Data supplied:
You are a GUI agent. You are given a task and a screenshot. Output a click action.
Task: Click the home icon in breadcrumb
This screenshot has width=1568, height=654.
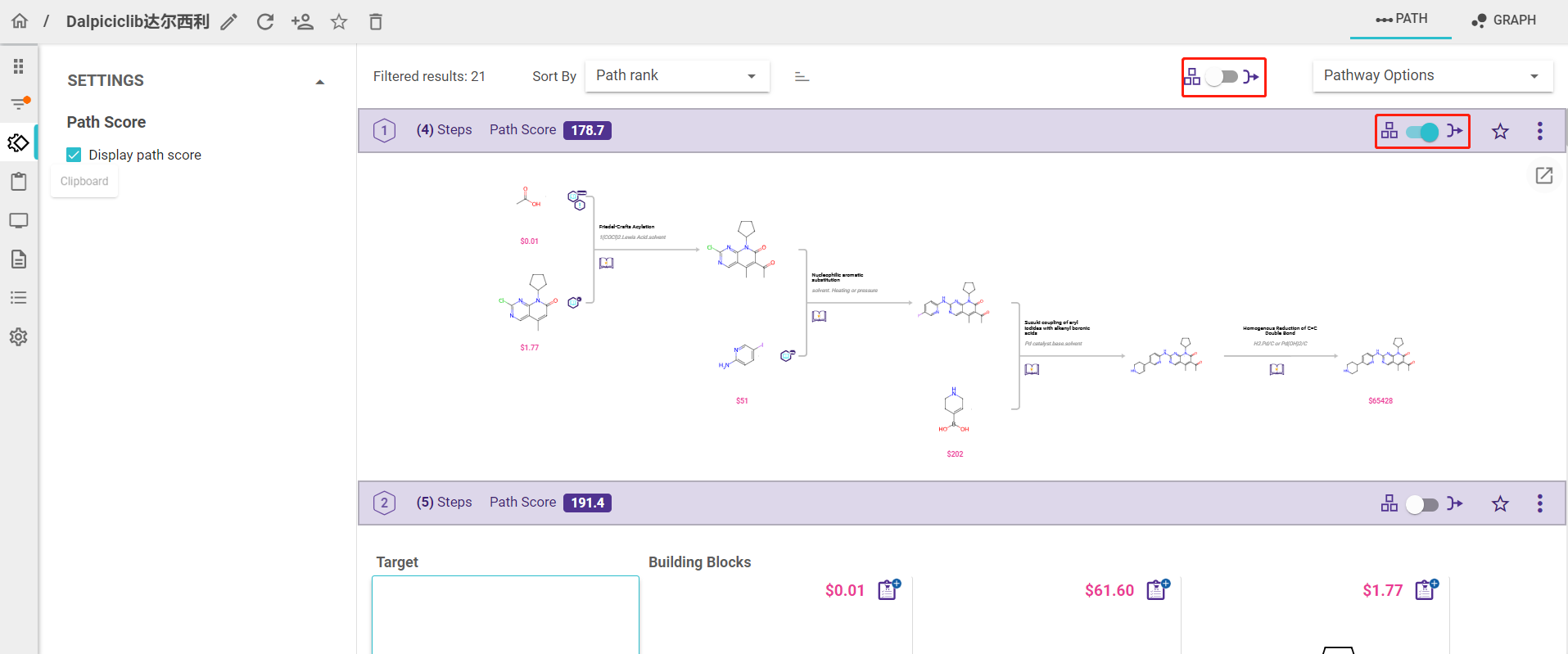20,21
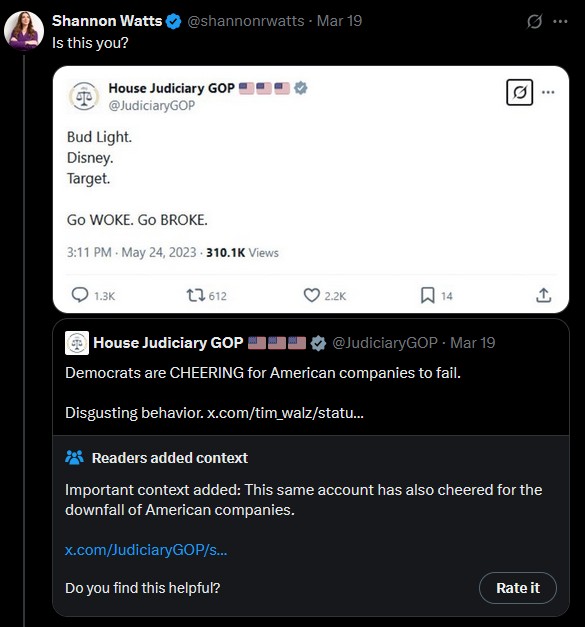Click the Grok icon on Shannon Watts' post

coord(534,21)
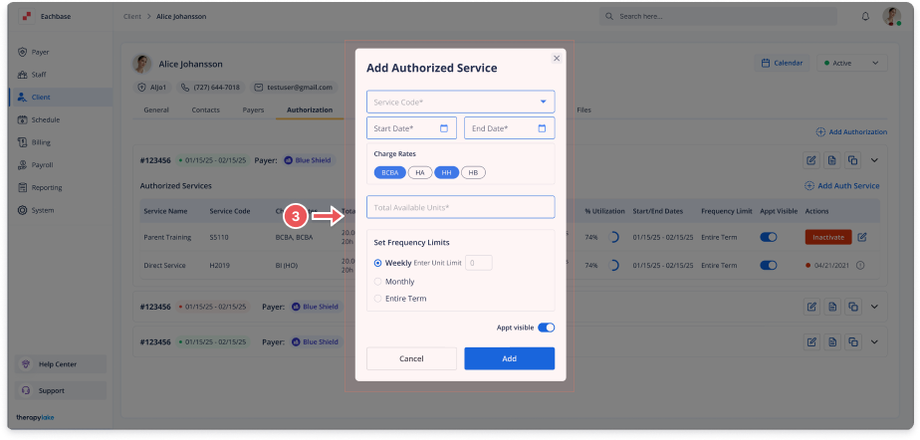Image resolution: width=920 pixels, height=440 pixels.
Task: Click the Total Available Units field
Action: coord(461,207)
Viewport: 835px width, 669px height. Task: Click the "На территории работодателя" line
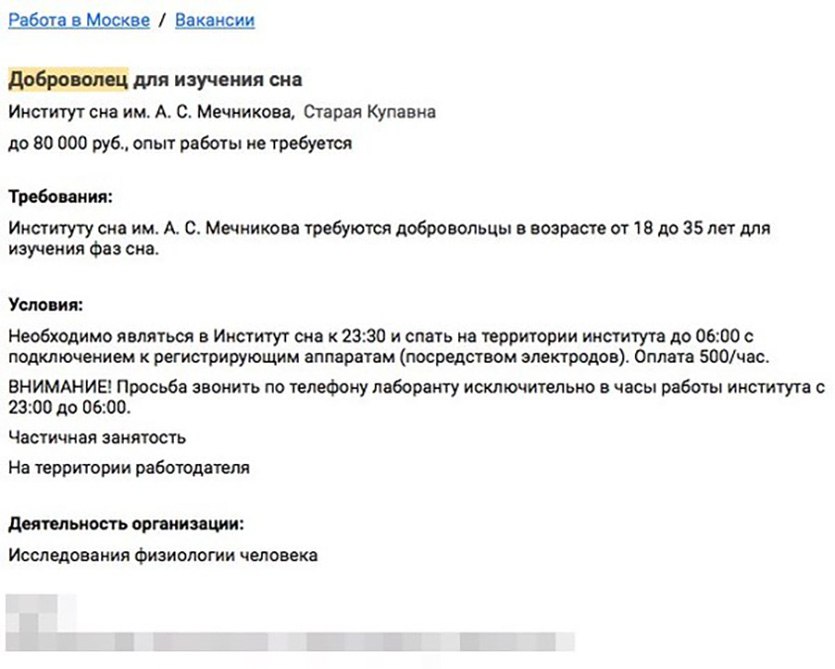(x=129, y=468)
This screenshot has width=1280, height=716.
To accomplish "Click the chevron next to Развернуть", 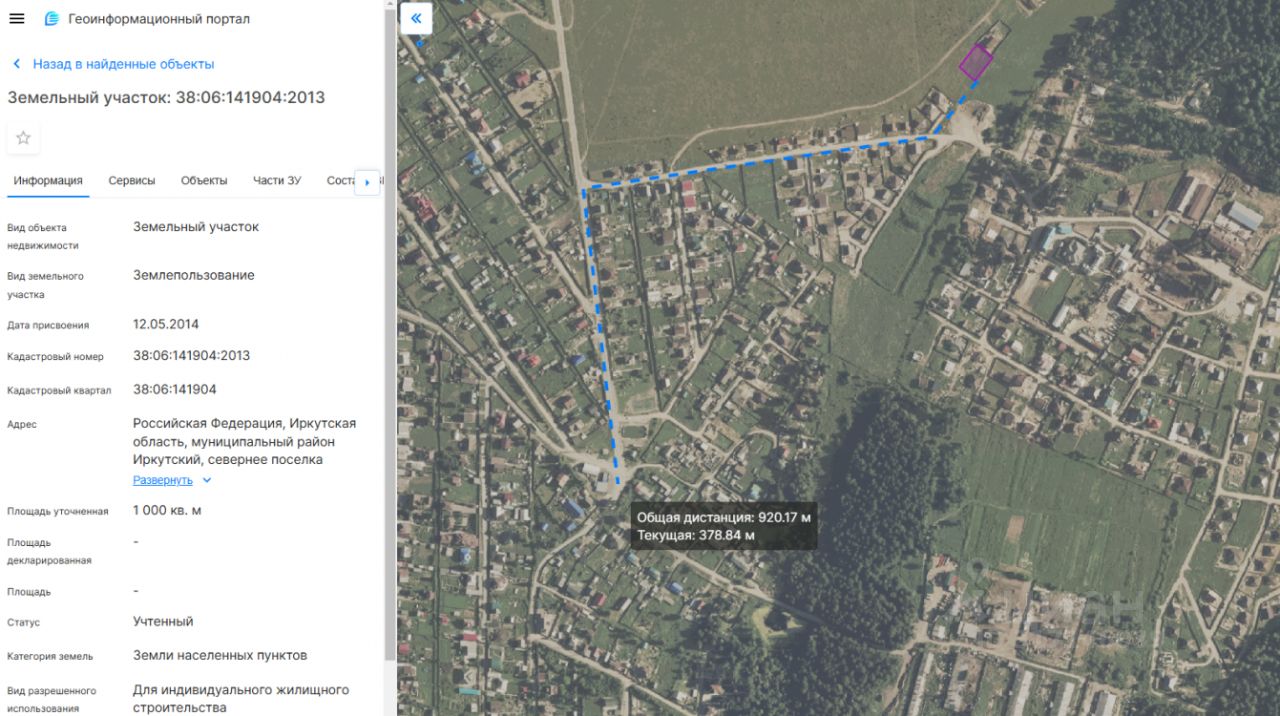I will (x=207, y=480).
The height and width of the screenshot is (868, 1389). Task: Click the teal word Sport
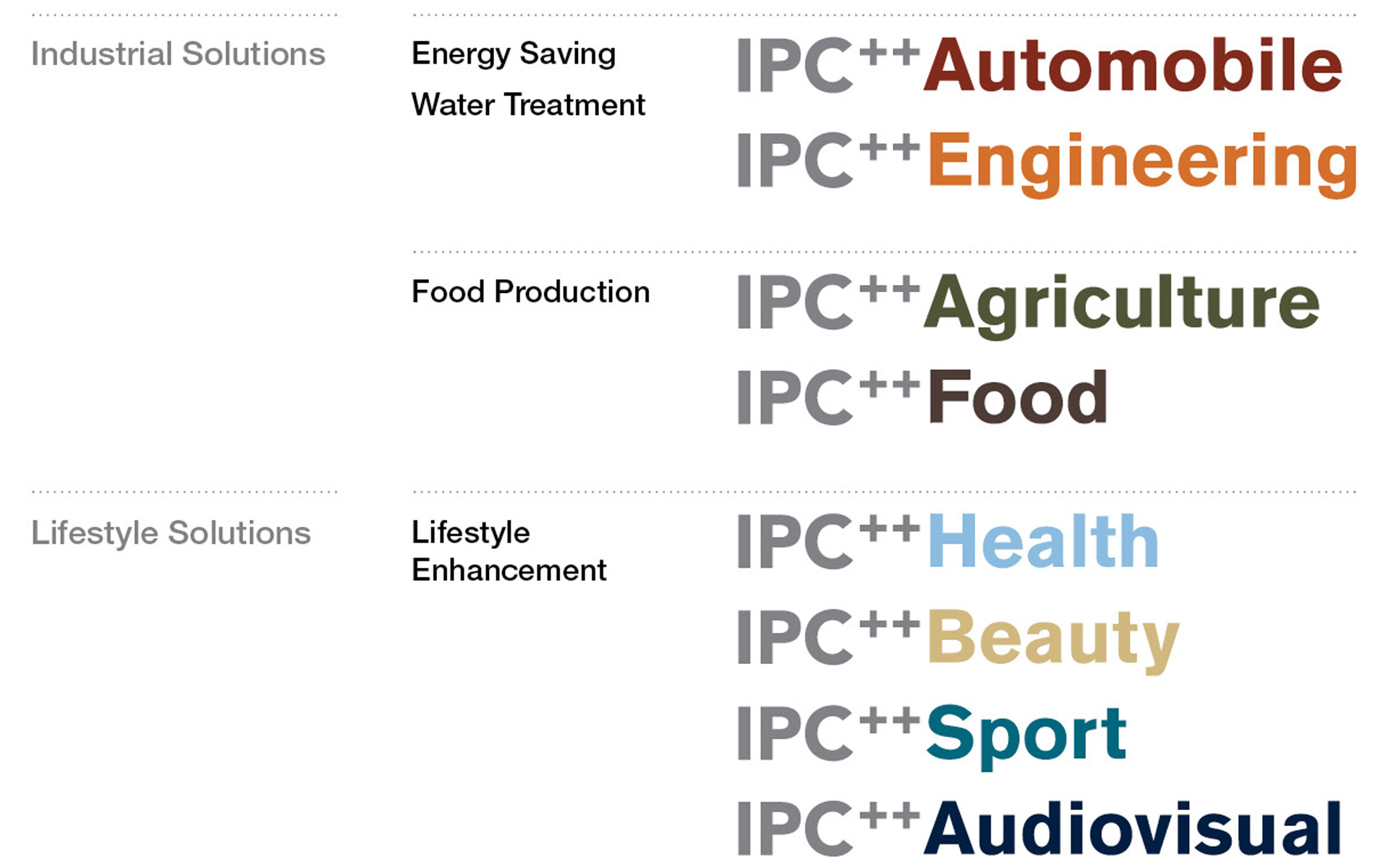1027,736

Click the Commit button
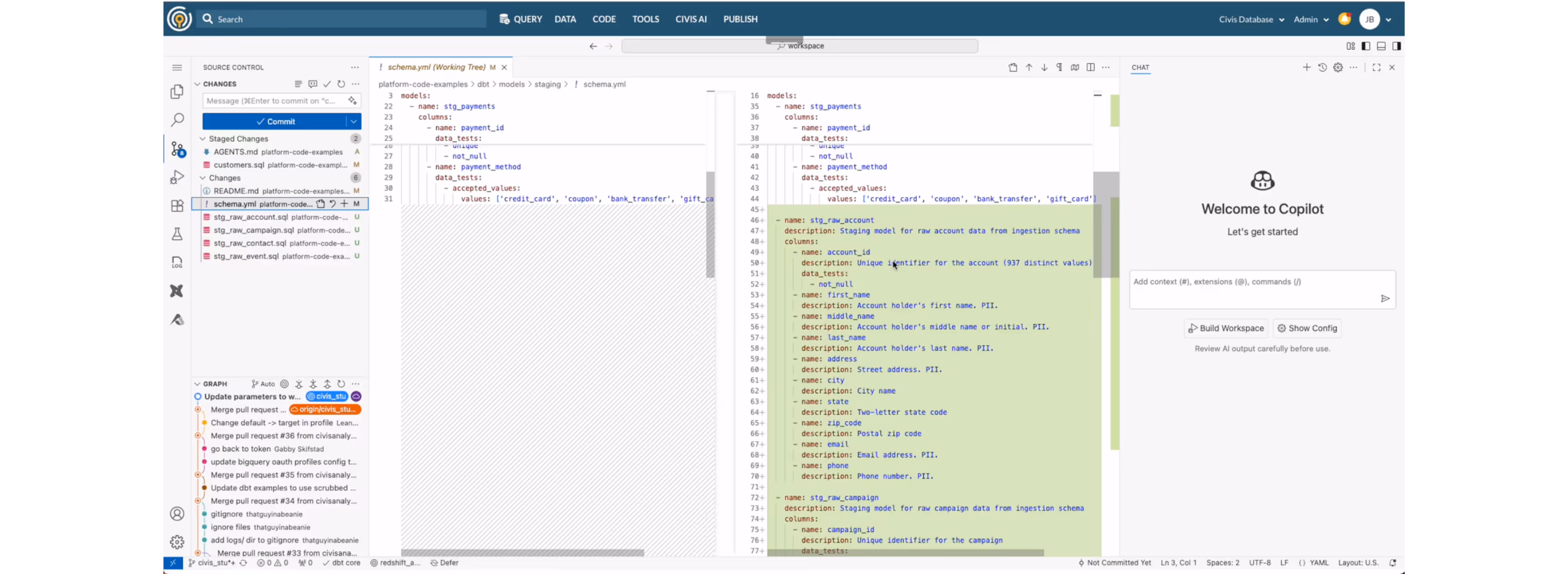[275, 122]
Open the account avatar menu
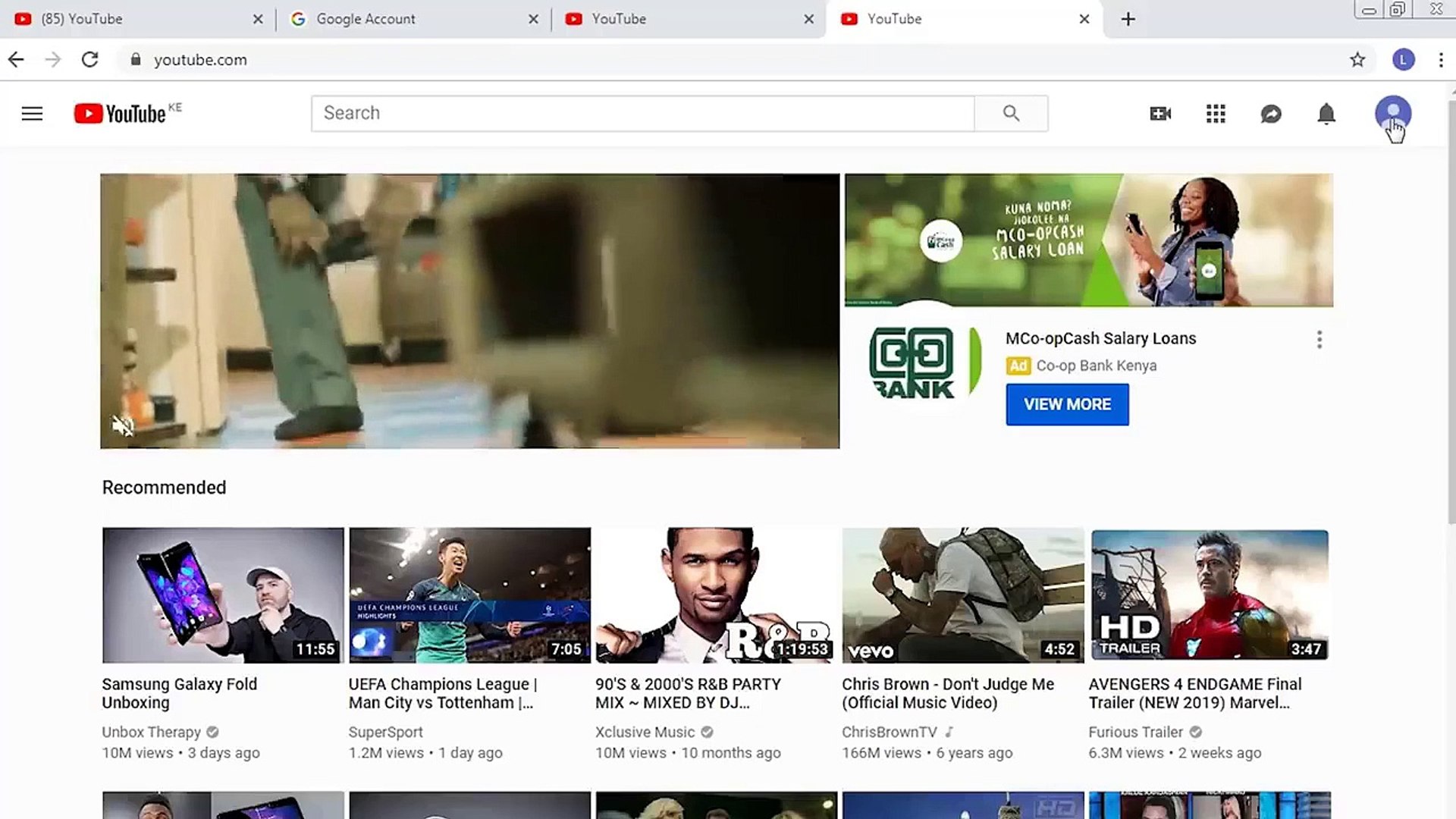1456x819 pixels. (1393, 113)
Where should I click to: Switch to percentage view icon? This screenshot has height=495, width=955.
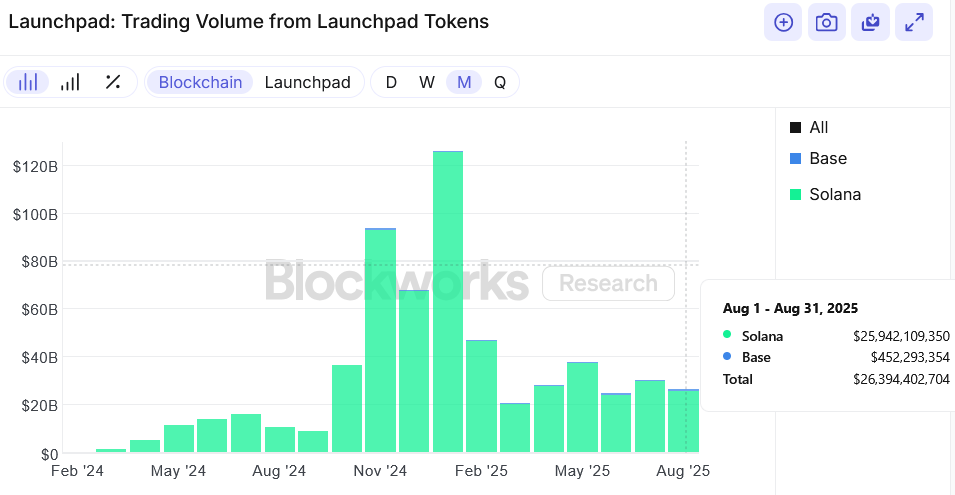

Request: In the items from the line with "Open the account avatar menu" through the end of the items, change "avatar menu" to "profile menu" and give those lines again with everything else unchanged. Leave the pictures out of your answer.

Correct response:
Open the account profile menu
1456x819 pixels. (1393, 113)
Where should I click to: Switch to percentage view icon? This screenshot has height=495, width=955.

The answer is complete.